Politics & the Nation
- Warren Buffet and Bill Gates are in India
- Billionaire investor Warren Buffett said he is looking forward to using the enormous cash pile of flagship firm Berkshire Hathaway to acquire companies in India, which he described as a large, and not an emerging, market.
- The Omaha, Nebraska-based Berkshire has made two large acquisitions in the past one year, buying chemicals additive firm Lubrizol for about $9 billion a few days ago and railroad firm Burlington Northern Santa Fe for about $26.5 billion last year. The cash pile on its books is estimated at $38.2 billion.
- Buffett will also use the India visit to join his billionaire friend and Microsoft founder Bill Gates on a mission to push wealthy Indians to pledge money for a global philanthropic drive called the ‘Giving Pledge’.
- Buffett begins his maiden India trip with a visit to metal-cutting tools maker TaeguTec India Pvt Ltd—his only investment in the country till date—on Wednesday. His other major India connection is the recent tie-up with Bajaj Allianz to sell auto insurance policies.
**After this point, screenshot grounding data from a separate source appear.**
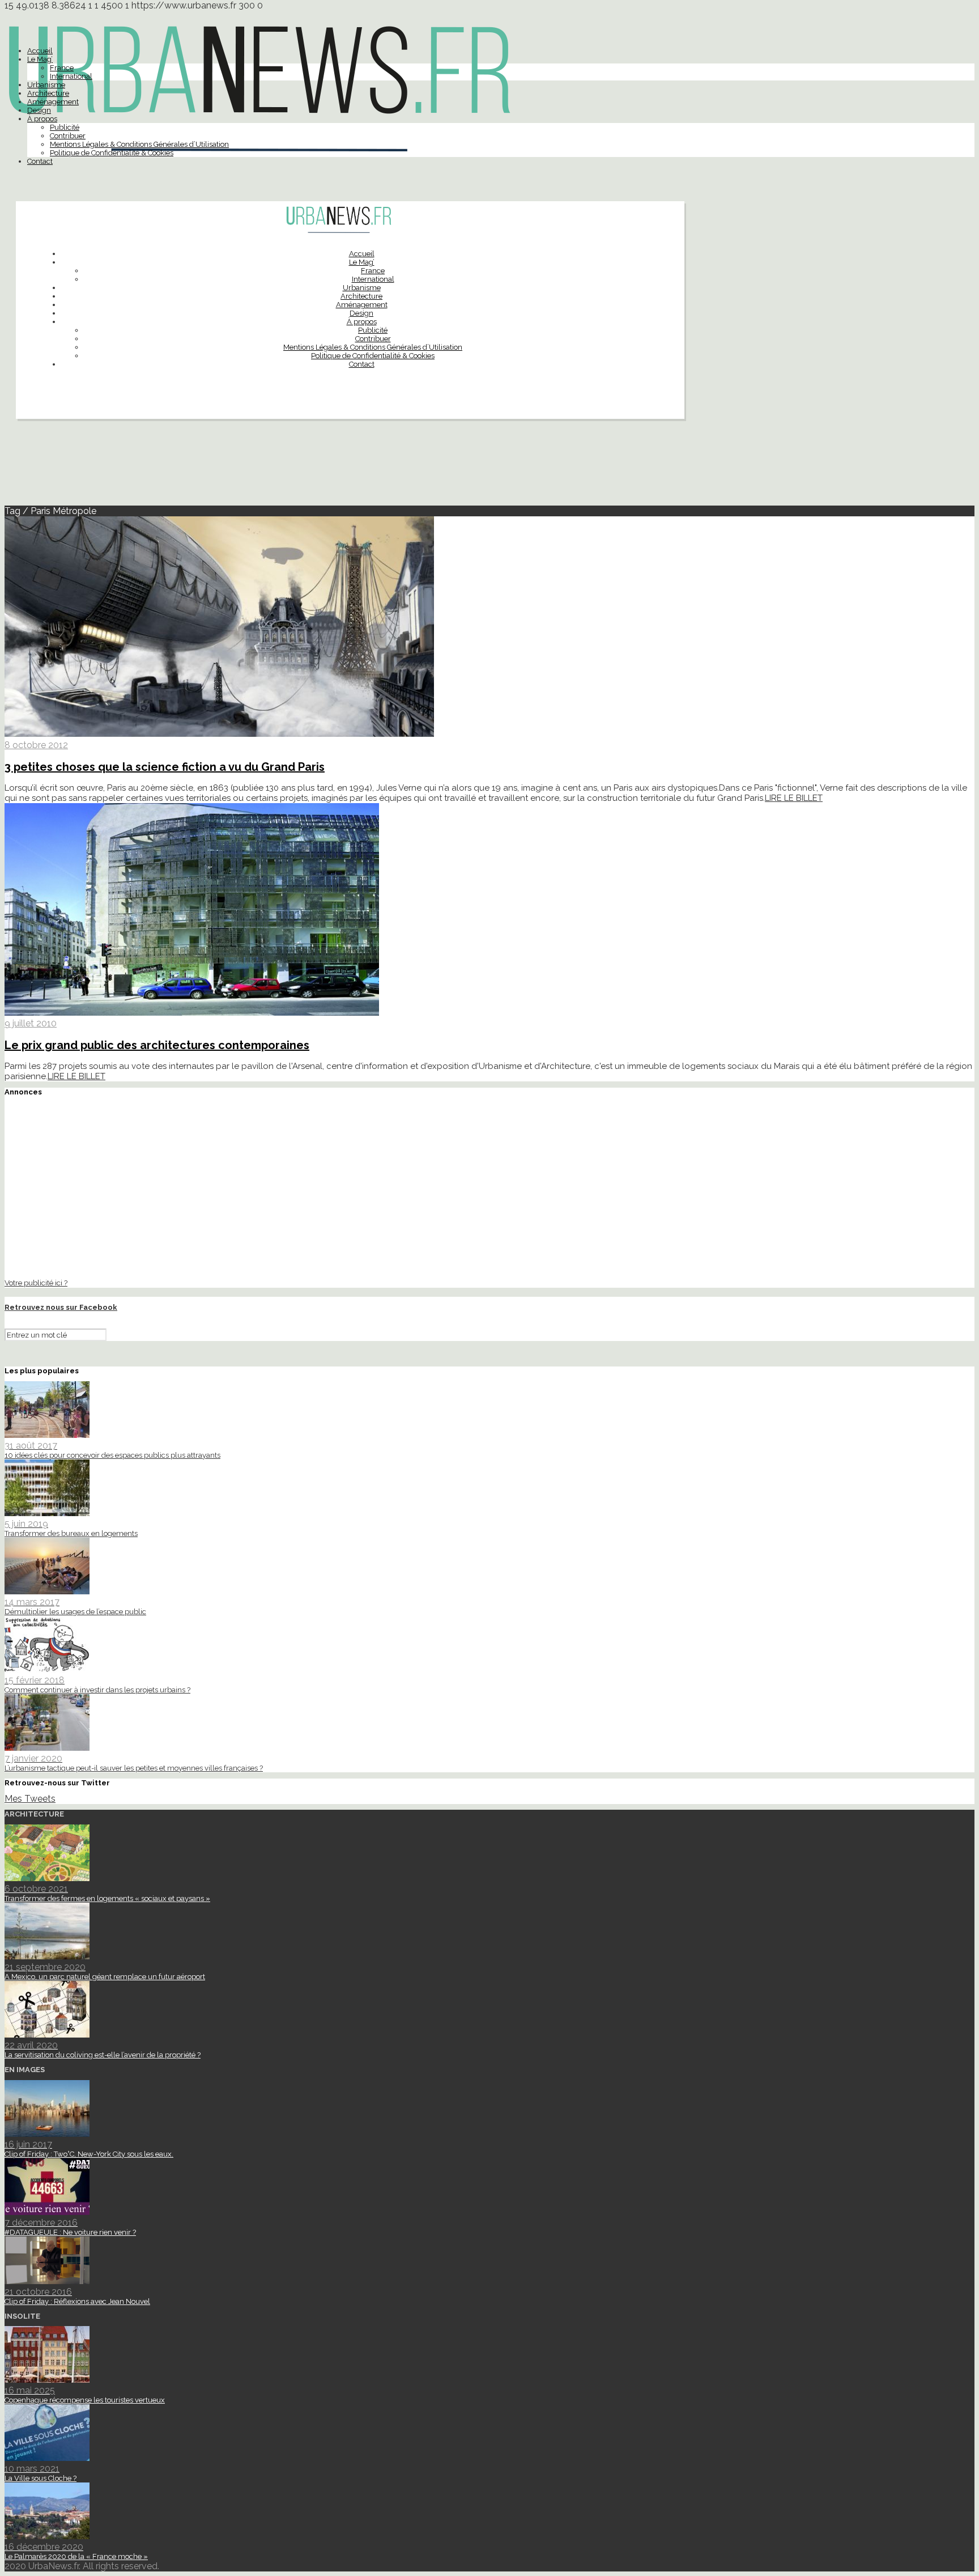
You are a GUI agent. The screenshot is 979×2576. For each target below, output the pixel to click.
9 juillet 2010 (31, 1023)
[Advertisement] (489, 467)
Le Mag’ (40, 59)
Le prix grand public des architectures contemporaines (157, 1045)
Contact (40, 161)
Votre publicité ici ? (36, 1282)
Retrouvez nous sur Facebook (61, 1307)
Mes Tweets (30, 1798)
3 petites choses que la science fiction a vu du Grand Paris (165, 767)
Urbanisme (46, 84)
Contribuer (68, 135)
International (71, 76)
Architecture (48, 93)
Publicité (64, 127)
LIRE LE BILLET (794, 798)
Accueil (40, 50)
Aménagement (53, 101)
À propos (42, 118)
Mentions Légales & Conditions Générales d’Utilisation (139, 144)
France (62, 67)
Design (39, 110)
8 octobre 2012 (36, 745)
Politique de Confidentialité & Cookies (111, 152)
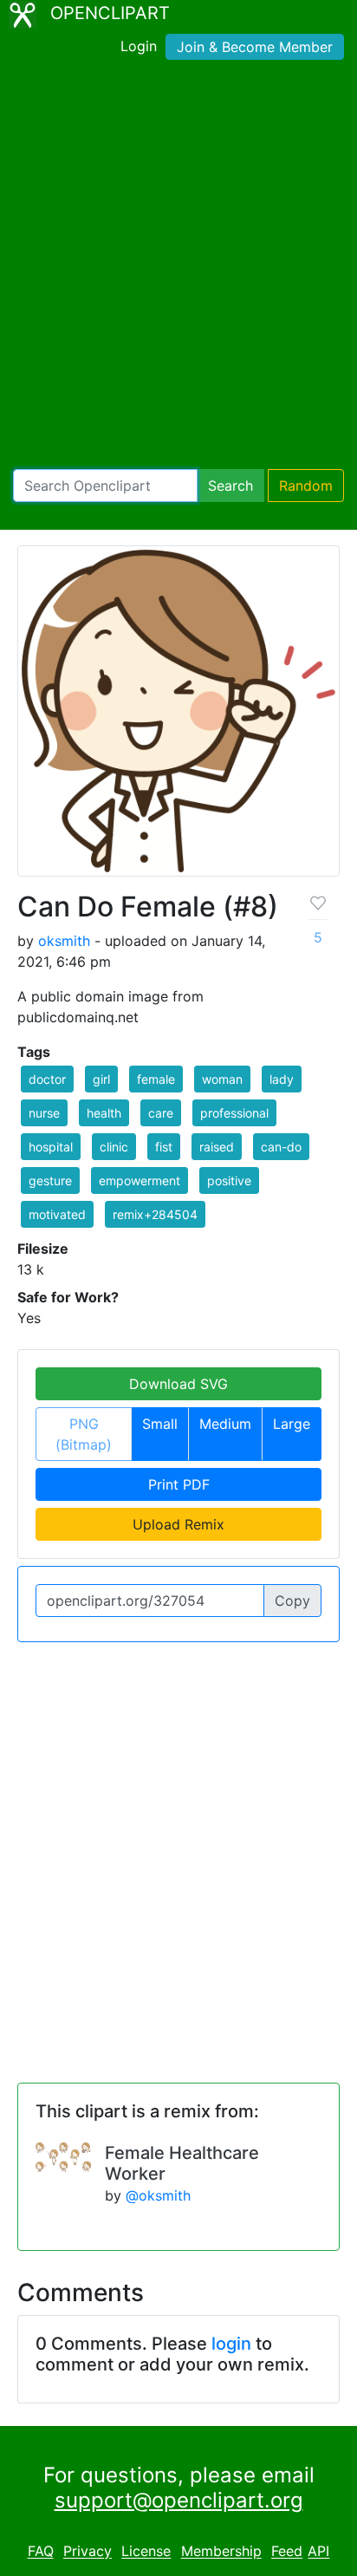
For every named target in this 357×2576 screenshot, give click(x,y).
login (231, 2343)
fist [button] (163, 1146)
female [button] (156, 1079)
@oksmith (158, 2195)
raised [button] (216, 1146)
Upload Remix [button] (178, 1524)
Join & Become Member (255, 46)
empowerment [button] (139, 1180)
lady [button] (281, 1079)
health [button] (104, 1112)
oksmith (64, 940)
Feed (286, 2551)
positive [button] (229, 1180)
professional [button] (234, 1112)
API (318, 2551)
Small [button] (160, 1423)
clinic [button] (114, 1146)
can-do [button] (281, 1146)
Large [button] (291, 1423)
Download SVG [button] (178, 1383)
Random (306, 485)
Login (138, 46)
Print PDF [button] (179, 1484)
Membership (221, 2551)
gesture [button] (50, 1180)
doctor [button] (47, 1079)
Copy (292, 1600)
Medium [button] (225, 1423)
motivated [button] (57, 1214)
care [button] (160, 1112)
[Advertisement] (178, 268)
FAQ (41, 2551)
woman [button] (222, 1079)
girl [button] (101, 1079)
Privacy (87, 2551)
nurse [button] (44, 1112)
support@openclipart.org (179, 2500)
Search (230, 485)
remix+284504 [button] (155, 1214)
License (146, 2551)
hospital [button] (51, 1146)
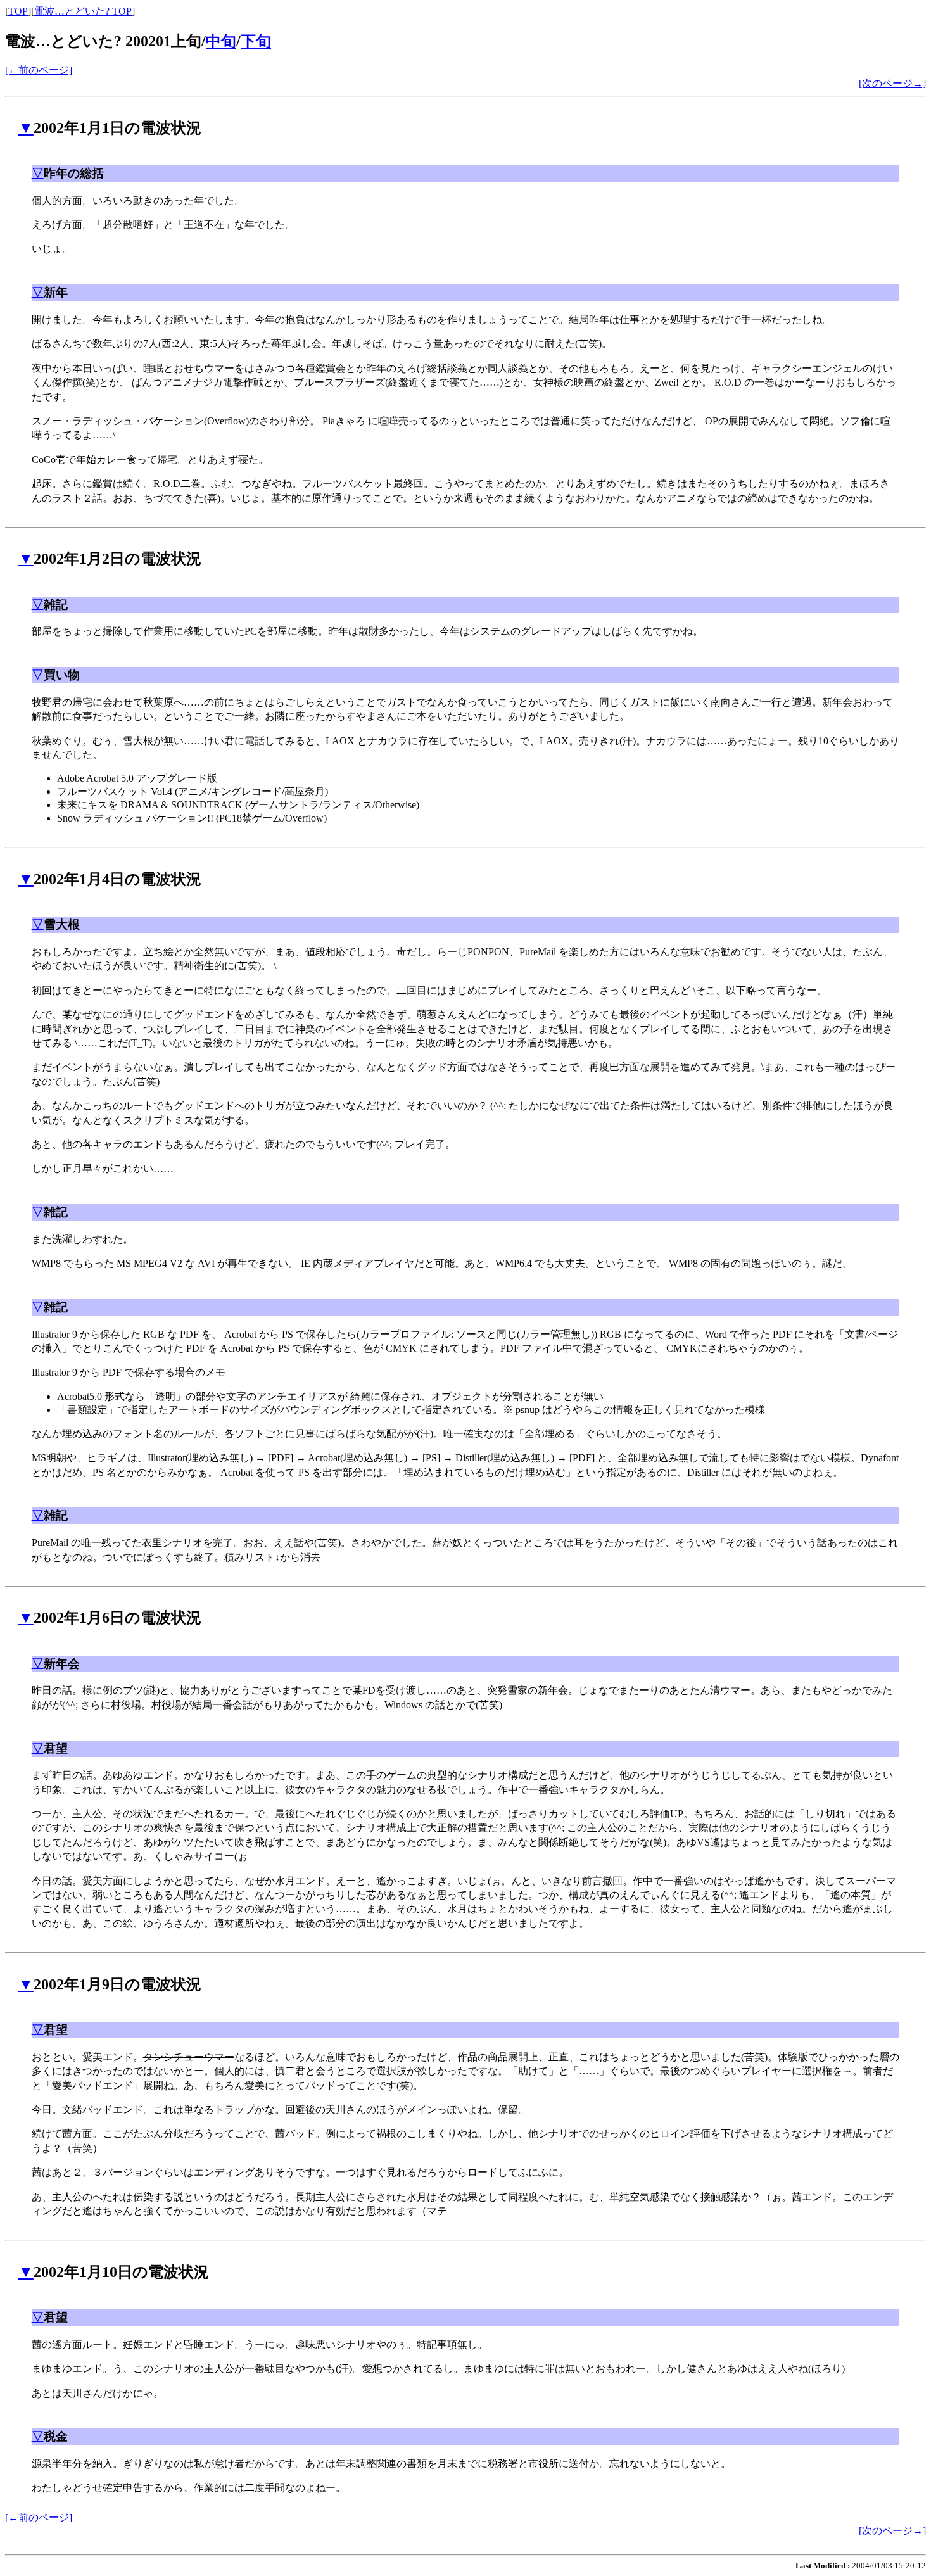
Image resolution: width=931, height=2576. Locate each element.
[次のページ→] (892, 83)
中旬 (221, 41)
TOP (18, 11)
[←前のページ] (38, 70)
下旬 (256, 41)
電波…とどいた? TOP (83, 11)
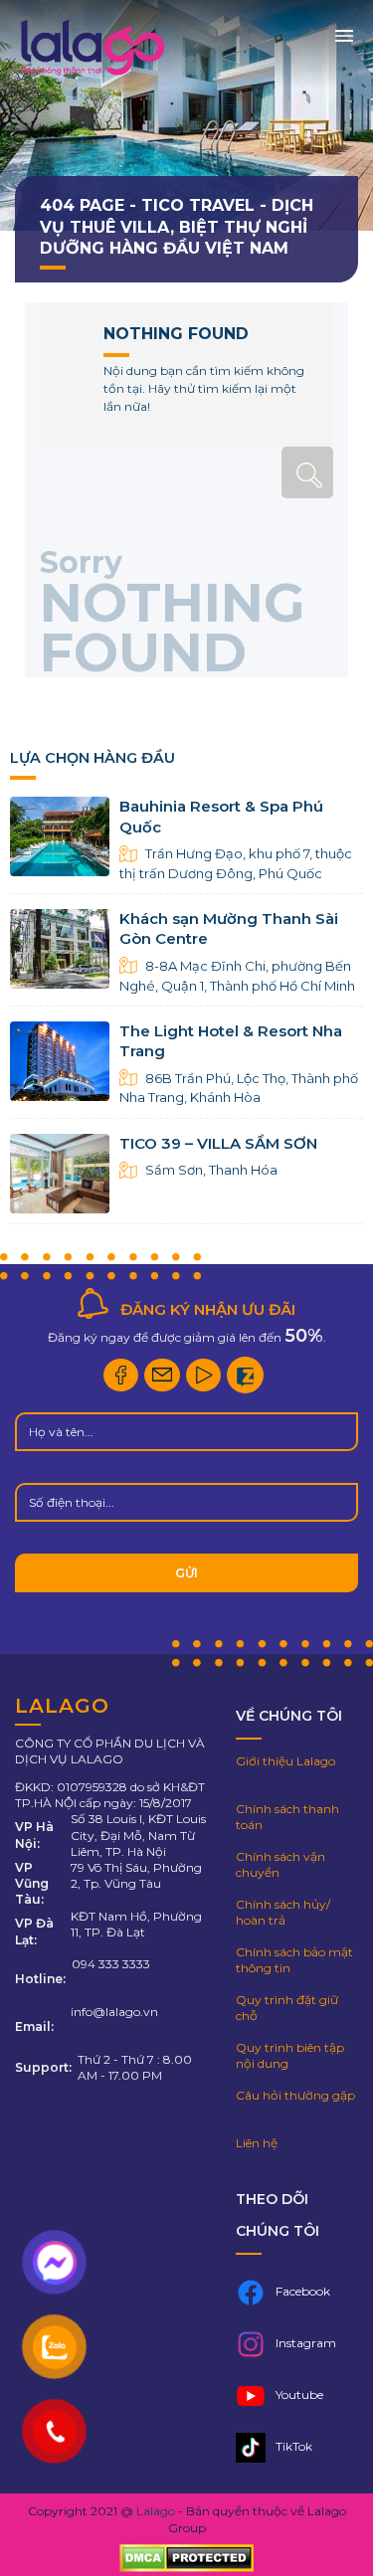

- On Thursday, after wrapping up his Bangalore visit, Buffett will fly to Delhi, where he will hold a joint press conference with Gates and then speak with some leading Later, in the afternoon, he is expected to meet Prime Minister Manmohan Singh.
- ED finds Hasan Ali links with politicians and babus
- The Enforcement Directorate has found Pune-based stud farm owner Hasan Ali Khan has links with middle level politicians and bureaucrats. Some of these politicians are believed to be from as far as Bihar.
- Khan, accused of stashing away black money worth $8 billion in Swiss banks, is being interrogated by ED under the Prevention of Money Laundering Act, or PMLA, and Foreign Exchange Management Act, or Fema. His custodial remand, which came to an end on Monday, was extended by three days by the Supreme Court.
- Zero rating of taxes explained
- A country does not export its taxes and, hence, exports would be zero-rated under GST. This means the final product or service will be spared tax, and taxes paid on all inputs refunded.
- The above explanation may sound a little confusing to the uninitiated in taxation. Let’s try a bit. Suppose there is a series of transactions before a commodity is exported. Under GST, at every stage of this series, tax has to be levied, duly deducting whatever tax is paid on the purchase value. When the commodity is finally exported, there is no tax on the sale; but the exporter would have paid taxes on his purchases. When we say exports are zero rated, what it means is that the exporter has to be refunded the tax paid by him on his purchases which were exported out of the country.
- Some very good thoughts on chasing black money
- Look at this face off column in today's ET. Worth a read. Should not miss it.
- Some interesting snippets about our healthcare
- According to NSO estimates, upto 79% cost of healthcare in rural areas is due to the cost of medicines and this situation is further compounded by the fact that 78% of the total expenditure on the healthcare is out of pocket with 65% of the Indian population, as per WHO estimates, not having access to modern health care.
- Various state governments spend only between 8% and 30% of health expenditure on drugs, thereby leaving patients with little choice but to buy expensive drugs from the market.
- GST Bill introduced in Parliament
- State governments will enjoy virtual veto power on matters concerning the proposed goods and services tax, with the Centre ceding ground to opposition-ruled states on the Constitutional Amendment Bill in an attempt to build consensus in Parliament. The legislation stipulates that every decision of the goods and services council, a joint decision making body of states and Centre, must be supported by all the members present, giving every state the power to block a proposal.
- The government will need the support of a large opposition party or block to garner two-thirds majority in Parliament, needed for making constitutional changes. The new tax regime also needs to be ratified by at least 15 state assemblies. Nine states, mostly ones ruled by main opposition party BJP, have opposed the constitutional amendments citing loss of fiscal autonomy.
- The finance ministry seems to have bent backwards to get states to support the legislation that will help it roll out the proposed goods and services tax. The Centre’s position seems to have taken opposition-ruled states by surprise.
- The Constitution (One Hundred and Fifteenth Amendment) Bill, 2011 will give the states the power to tax services while the Centre will get the authority to levy tax on retail trade. At present, states do not have the power to tax services while the Centre cannot impose a levy on retail sales of goods.